Взяв деньги, Дамаскин немедленно отправился в монастырь. Нашел в гостином доме своих посетителей, вошел в номер и положил на стол деньги.

– Нехорошо, господа, монахов искушать! – сказал он и сразу же вышел из комнаты.


Тем не менее сам Дамаскин никогда не преувеличивал своих подвигов. Если случалось вспоминать о жизни в пустыни, чаще рассказывал о духовных немощах и слабостях.

Восхищение подвигами других пустынников и пренебрежение своими – не поддельное в Дамаскине, а искреннее.

Одно время в келье с ним жил схимонах Амфилохий. Тот самый, которого несколько лет спустя святитель Игнатий Брянчанинов порекомендует перевести с Валаама в какой-нибудь белорусский монастырь, поскольку человек Амфилохий трезвый и с пользой может быть употреблен, если представить ему должность, «могущую доставить пищу деятельности и некоторую рассеянность, которая… нужна для истребления признаков пустосвятства».

Вероятно, и Дамаскина смущала отвага, с которой взялся Амфилохий за умное делание. По шесть часов кряду, мог старец не вставать с места… Но и тени сомнения не возникло в Дамаскине. Ни единым жестом не выказал осуждения.

Просто, чтобы не смущать старца и не смущаться самому, прорубил еще одни двери в келью.

– Аз, грешный, так долго не мог сидеть… – сокрушенно рассказывал он. – Скучать начинал. Но когда нападет скука, выйдешь к озеру, сядешь в лодку, объедешь несколько раз кругом, пропоешь догматик да и домой… Повеселее станешь. А иногда всю ночь ложки работаешь…

Глава девятая

Мы уже упоминали о иеромонахе Варлааме, встретившемся в скиту Всех Святых с белобережскими старцами. Был Варлаам учеником старца Назария и любил безмолвие.

– Блазнюсь я на вас, – говорил он поначалу старцу Феодору. – Как это вы по целым дням пребываете в молве?

– Знай, братец, – отвечал Феодор. – Из любви к ближнему я два дня побеседую с ним на пользу душевную и пребуду несмущенным.

Так от белобережского старца и обучился иеромонах Варлаам «познавать различие путей смотрительных от общих»…

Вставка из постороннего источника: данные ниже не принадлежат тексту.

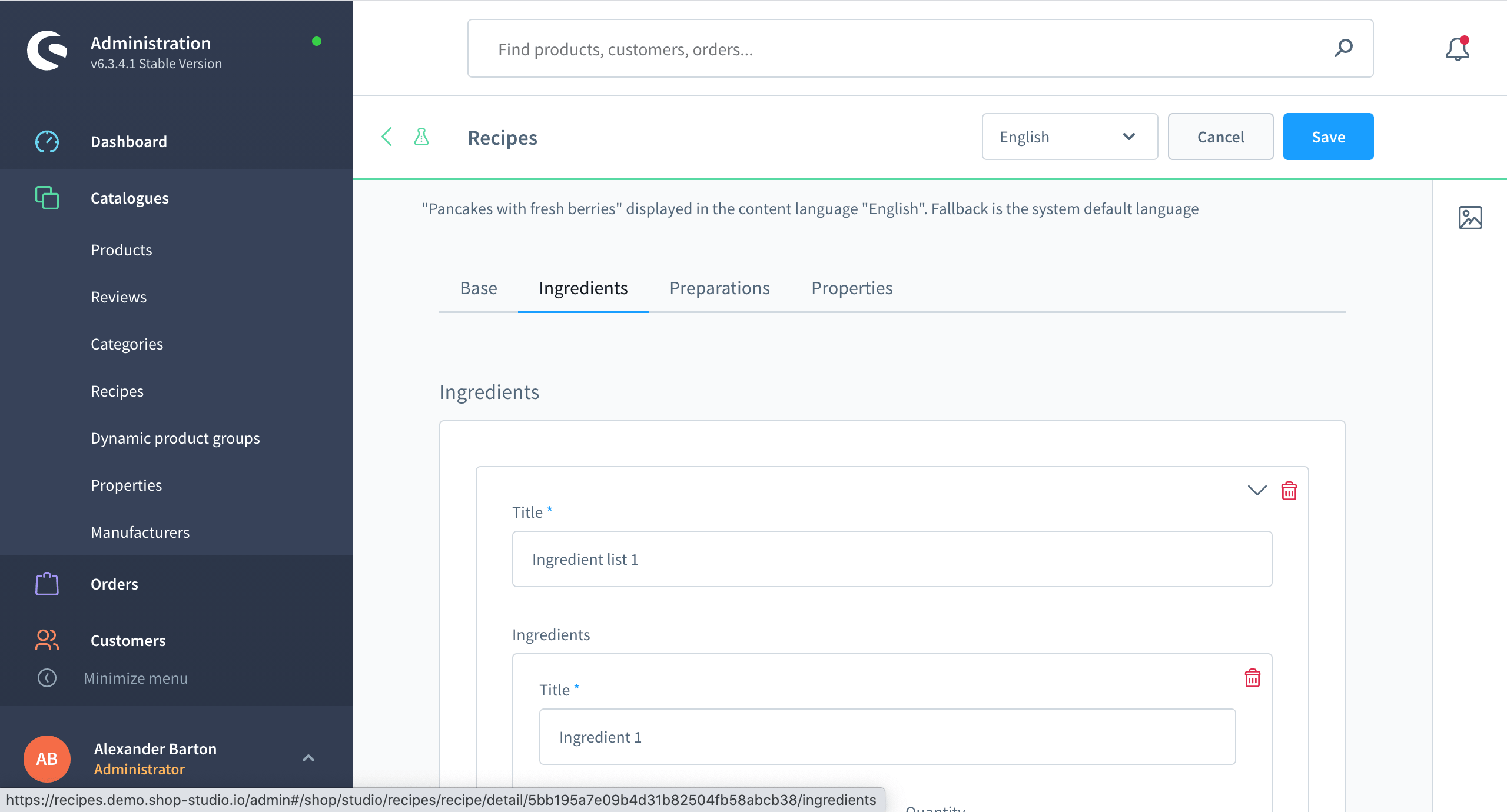Click the back arrow beside Recipes
The width and height of the screenshot is (1507, 812).
(387, 137)
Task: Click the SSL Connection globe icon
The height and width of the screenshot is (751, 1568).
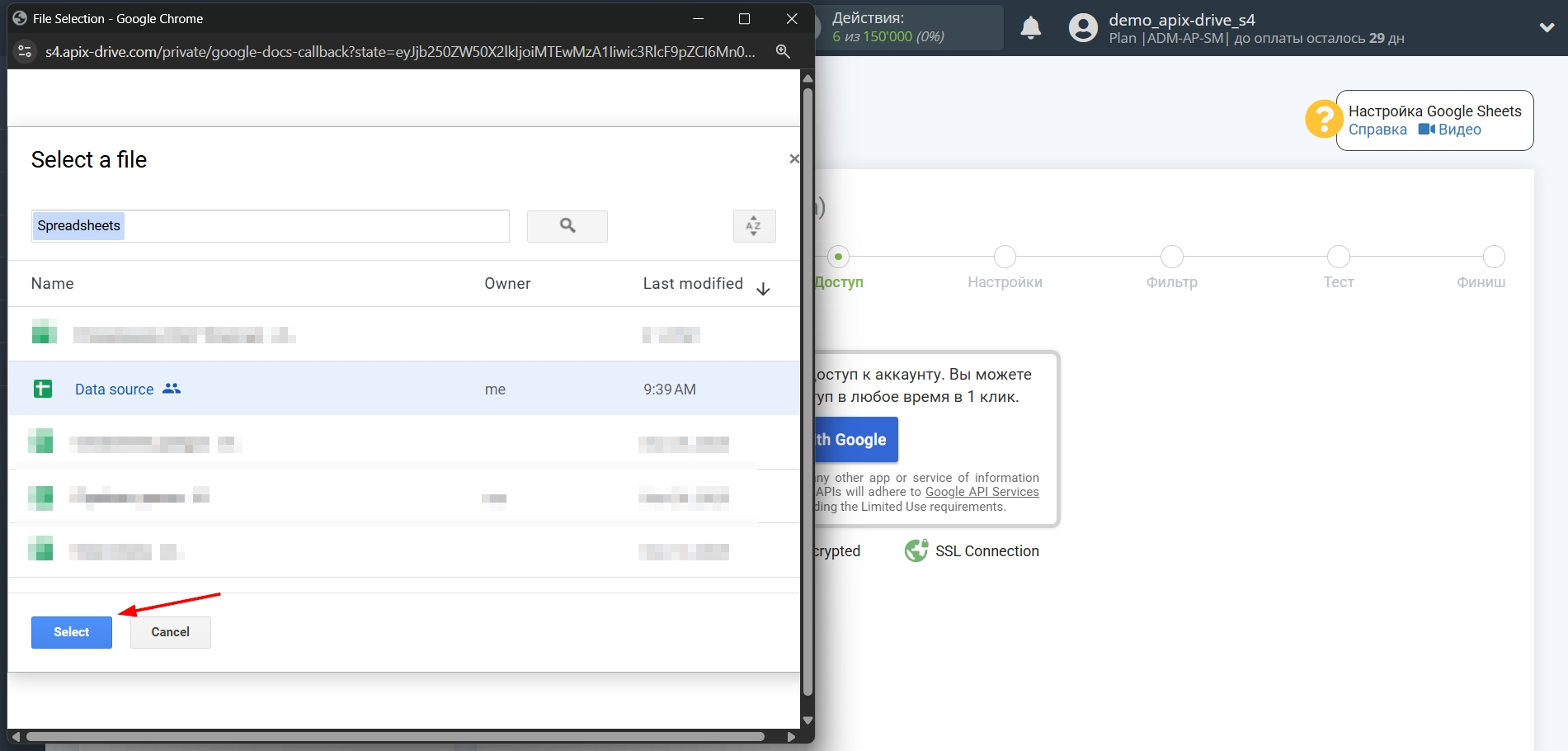Action: point(917,550)

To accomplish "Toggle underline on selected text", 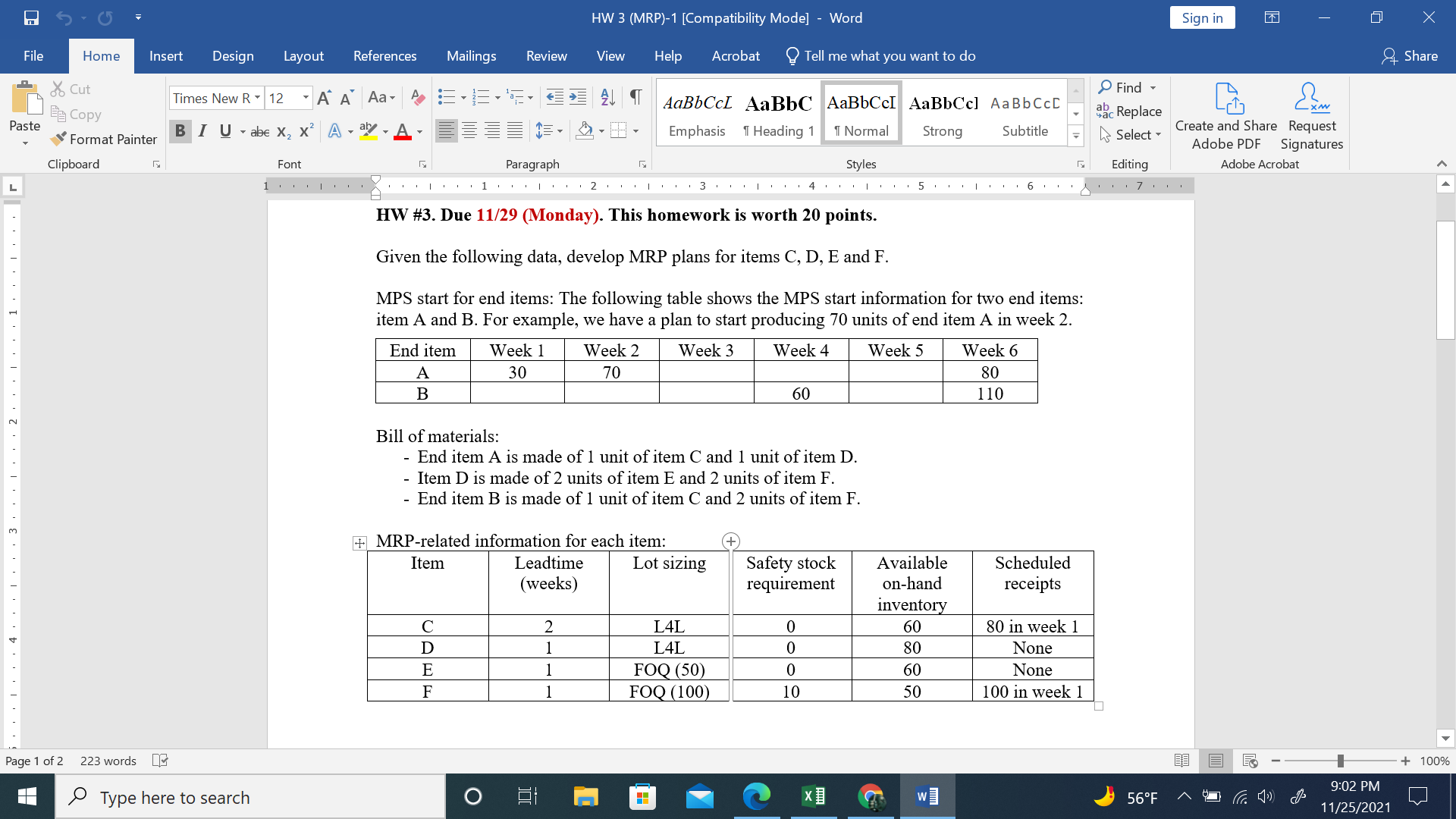I will [x=224, y=130].
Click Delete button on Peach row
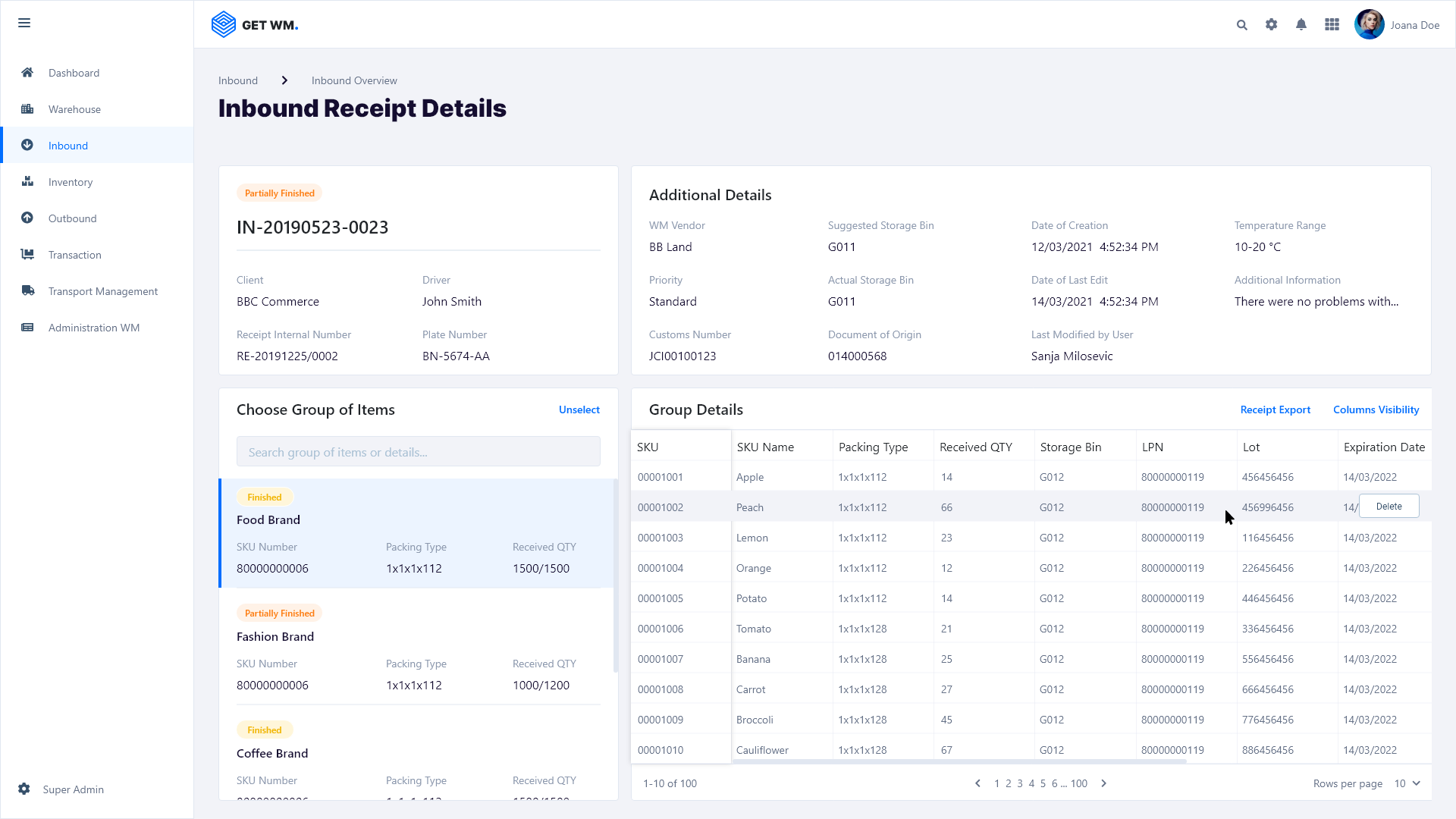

«Что есть слово таковых? – говорил святой Григорий Синаит. – Да не прогневаюся, рече, не прогневайся на брата, уклонюся же осуждения и празднословия, един живущи. Не веси ли друже, яко сия, ихже рекл еси, и подобная сим, смиряют паче и посрамляют человека, а не возвышают, якоже реша отцы: яко юности полезно есть подати. Тщеславие же и мнение, и лукавство, и сим подобная паче имут и напыщают. Сего ради лучше есть живущи с братом познавати свою немощь в меру, и за сие себя зазирающе молитися, кающеся пред Господем и очищатися вседневною благодатию Христовою, нежели тщеславие и мнение с лукавством внутрь носяще, их прикрывати и питати уединенным житием…»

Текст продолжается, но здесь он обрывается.